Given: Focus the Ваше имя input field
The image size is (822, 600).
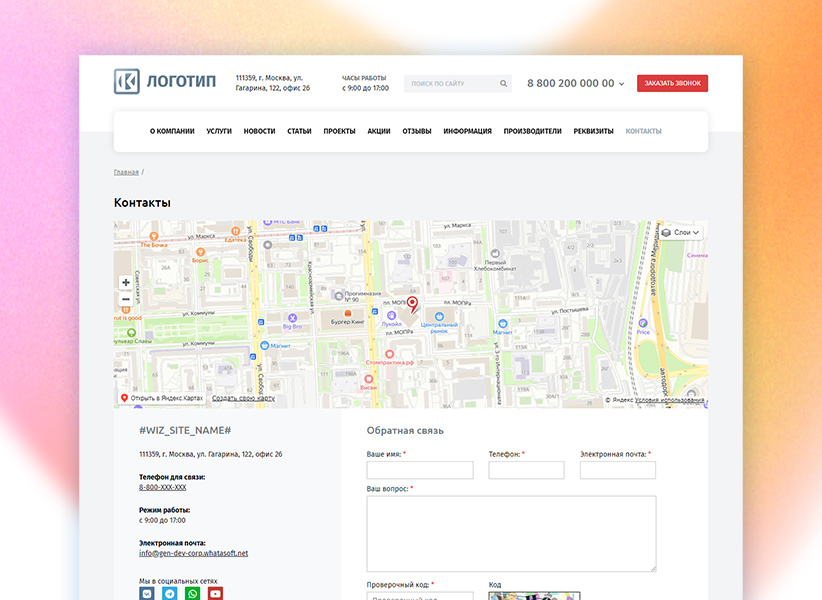Looking at the screenshot, I should tap(420, 470).
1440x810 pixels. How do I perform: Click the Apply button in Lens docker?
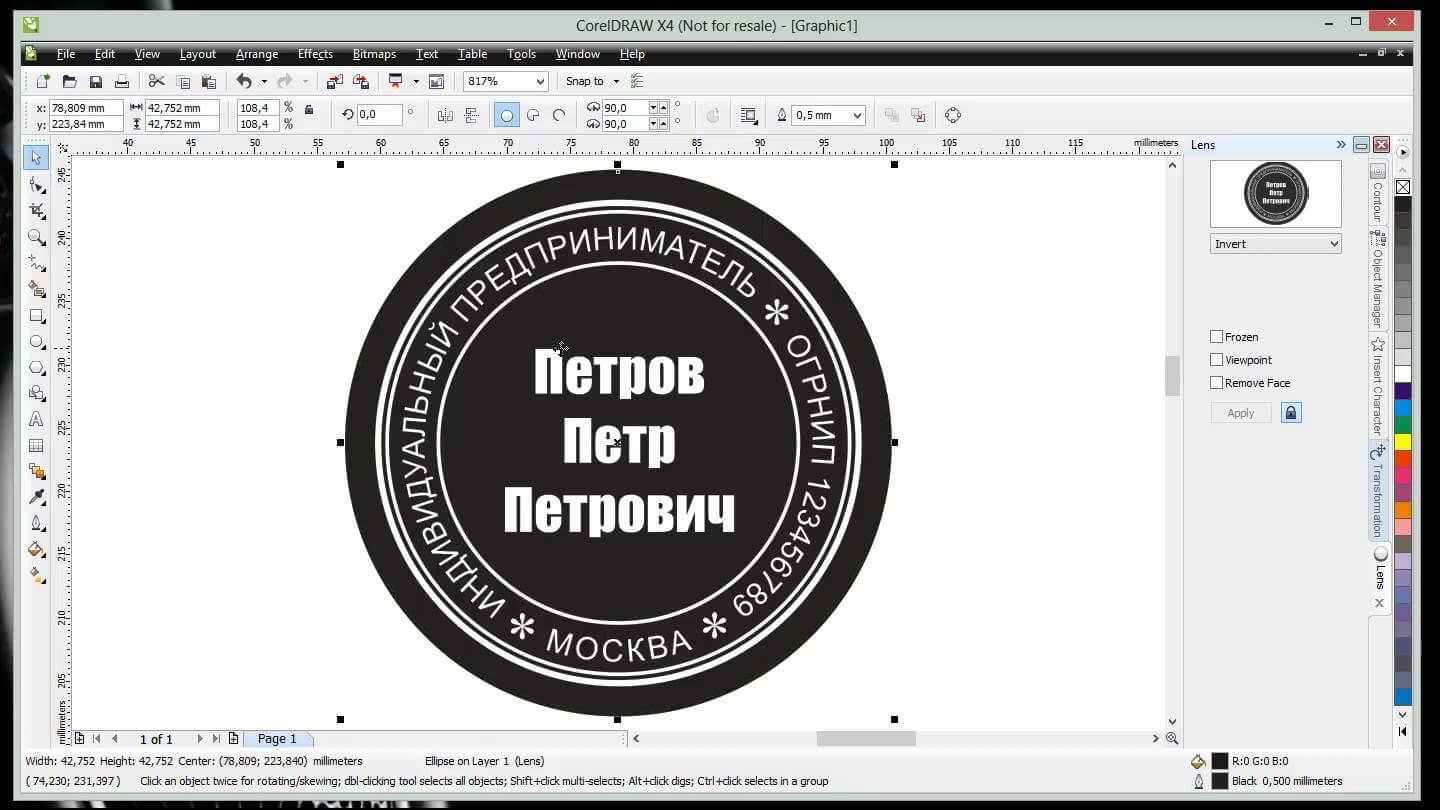tap(1240, 413)
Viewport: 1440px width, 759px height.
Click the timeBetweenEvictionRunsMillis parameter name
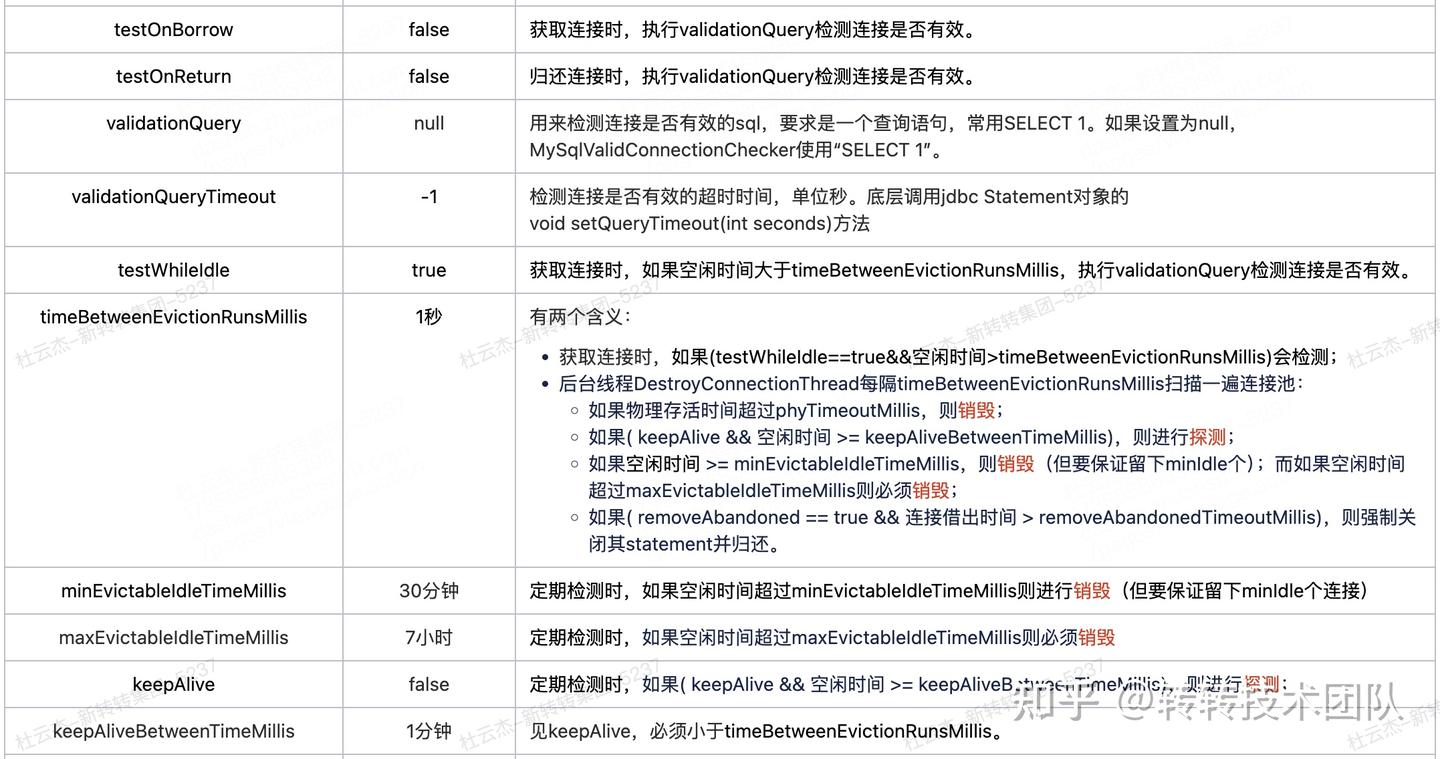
***
### Directions for this task
Go to the line that contains "The image size is (822, 600)." and copy exactly from there through the last line of the records above, both included. Omit pictures.

### Reply
The image size is (822, 600).
Looking at the screenshot, I should tap(420, 470).
1440x810 pixels. How do I perform: Click the Apply button in Lens docker?
tap(1240, 413)
Viewport: 1440px width, 759px height.
Click the timeBetweenEvictionRunsMillis parameter name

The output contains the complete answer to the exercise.